Room to Grow: Turning Desolate Land into Beauty and Prosperity

Apple tree in untreated mine soil.

Apple tree in untreated mine soil, April 2018. (Photo by Chris Dardick, D4839-1)

Never has a local solution provided such potential for national impact. The vision belonged to the West Virginia National Guard (WVNG): take land that’s not useful for anything — abandoned mined land — and grow apples, in what they call “Patriot Apple" — a successful project between USDA ARS and the West Virginia National Guard.

“This has never been done before at a large scale,” said Tracy C. Leskey, a research entomologist, and the research leader at the at the USDA ARS Appalachian Fruit Research Station in Kearneysville, WV.

The damaged soil requires a lot of experimentation with fertilizer and other treatments to allow trees to flourish. “These lands basically look like the surface of Mars,” said Chris Dardick, a molecular plant biologist, and the Lead Scientist at the Appalachian Fruit Research Station in Kearneysville, WV. “Some of them are just really desolate, (but) there’s a lot of potential for being able to farm this marginal land that’s been created through coal mining.”

Apple planting in June 2018 before soil amendments and apple planting in August 2021 after soil amendments.

Apple planting in June 2018 before soil amendments and apple planting in August 2021 after soil amendments. (Photos by Chris Dardick, D4837-1 and D4838-1).

The project started in 2016, prior to a partnership with ARS. “They didn’t know what they needed to do to prepare the soil, and they didn’t know how to amend it to support apple trees,” said Dardick.
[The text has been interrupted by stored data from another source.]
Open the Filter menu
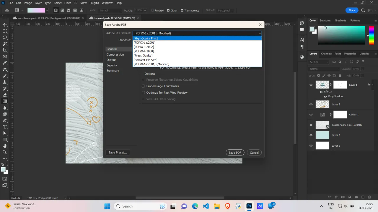Viewport: 378px width, 212px height. click(67, 3)
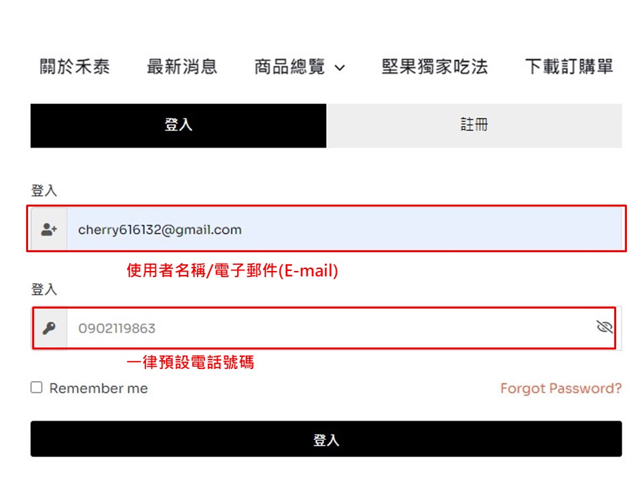Switch to the 註冊 tab
Image resolution: width=643 pixels, height=483 pixels.
(474, 125)
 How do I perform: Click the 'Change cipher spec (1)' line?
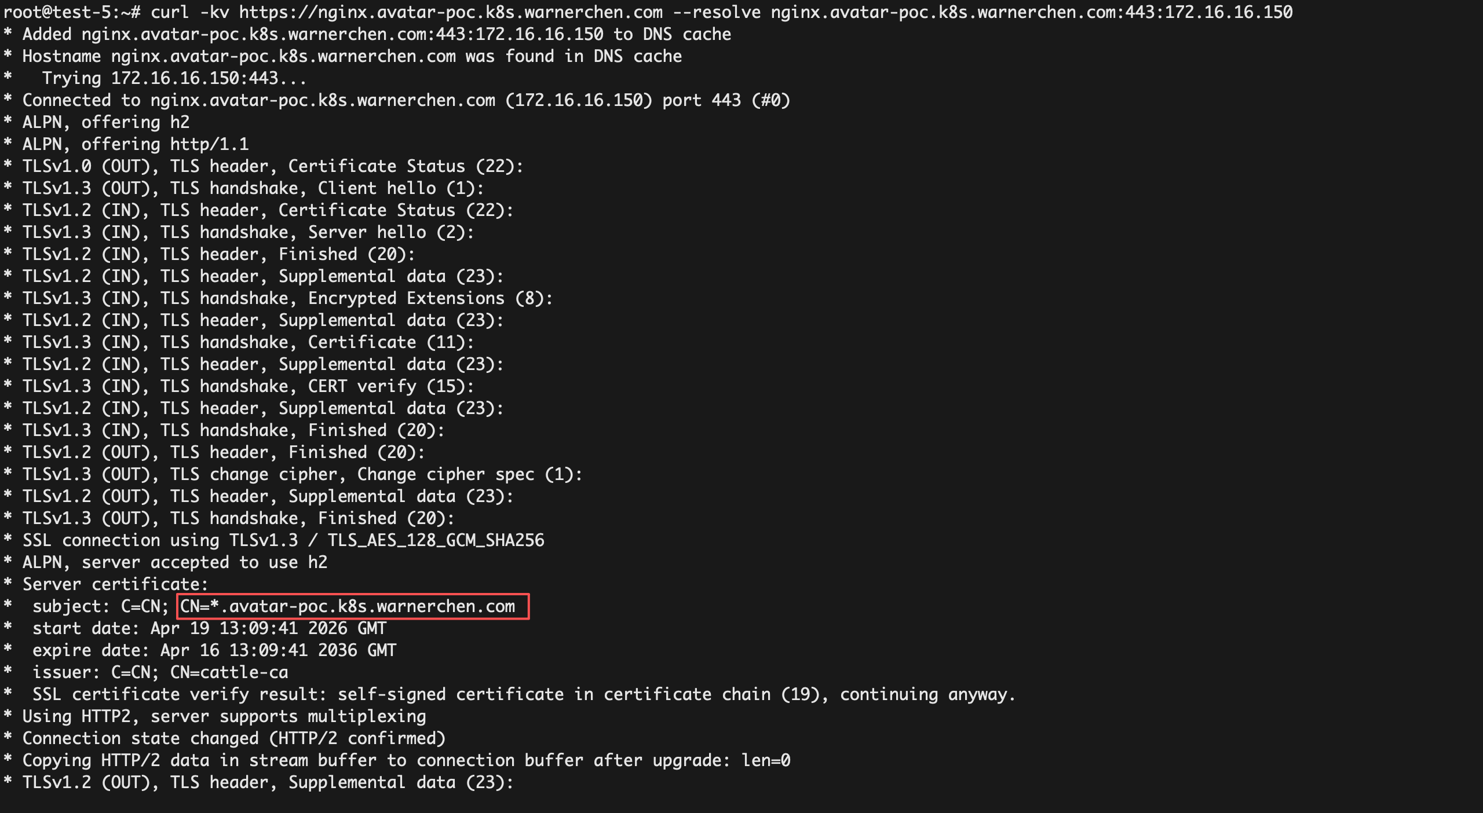click(302, 474)
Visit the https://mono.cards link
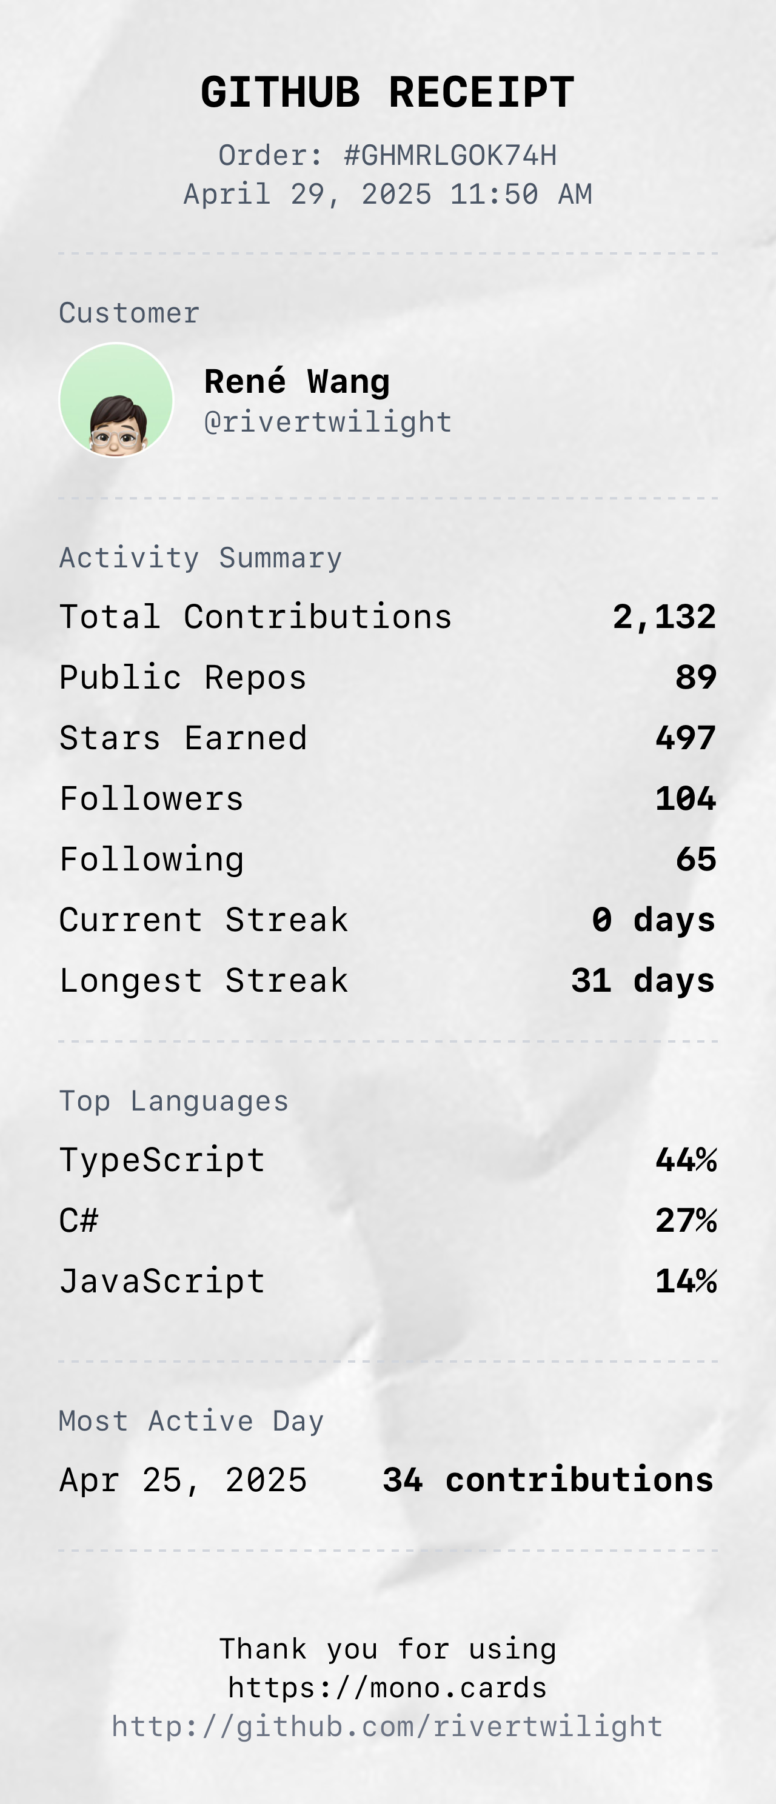This screenshot has height=1804, width=776. point(387,1688)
ARS worked with National Guard staff to perform soil experiments — adding lime and local nutrients like chicken litter and biochar—a fine-grained charcoal—to fertilize the soils. Once the soils were optimized to support healthy tree growth in ARS greenhouses, the National Guard together with ARS set up trials to amend the mine land.
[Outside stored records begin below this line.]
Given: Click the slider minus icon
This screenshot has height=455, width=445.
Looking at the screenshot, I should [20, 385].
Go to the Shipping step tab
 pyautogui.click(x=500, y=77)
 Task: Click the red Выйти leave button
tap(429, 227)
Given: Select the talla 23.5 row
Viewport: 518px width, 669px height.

Dardick said, “They’ve been successful, and they’ve now amended nearly 150 acres. The trees are growing at a commercially acceptable rate and they should get a good fruit crop next year. The project is on a path to sustainability meaning Patriot Apple will be able to generate enough revenue from apples, nursery trees, (and honey — the other part of the project is bees) to pay salaries and sustain themselves.”

The cooperative agreement between the WVNG and ARS has allowed ARS to expand experimentation with other fruits in the amended soil. Dardick said, “We’ve had breeding programs at our location for many years for stone fruits like peaches and plums and nectarines — as well as pears — so while (the guard) put in some initial apple trials, trying different apple varieties, we are also conducting pear and stone fruit trials, as well.” Those trials are ongoing.

Orchard in bloom at the Muddelty mine site.

Orchard in bloom at the Muddelty mine site. (Photo by Doug Raines, WVMA).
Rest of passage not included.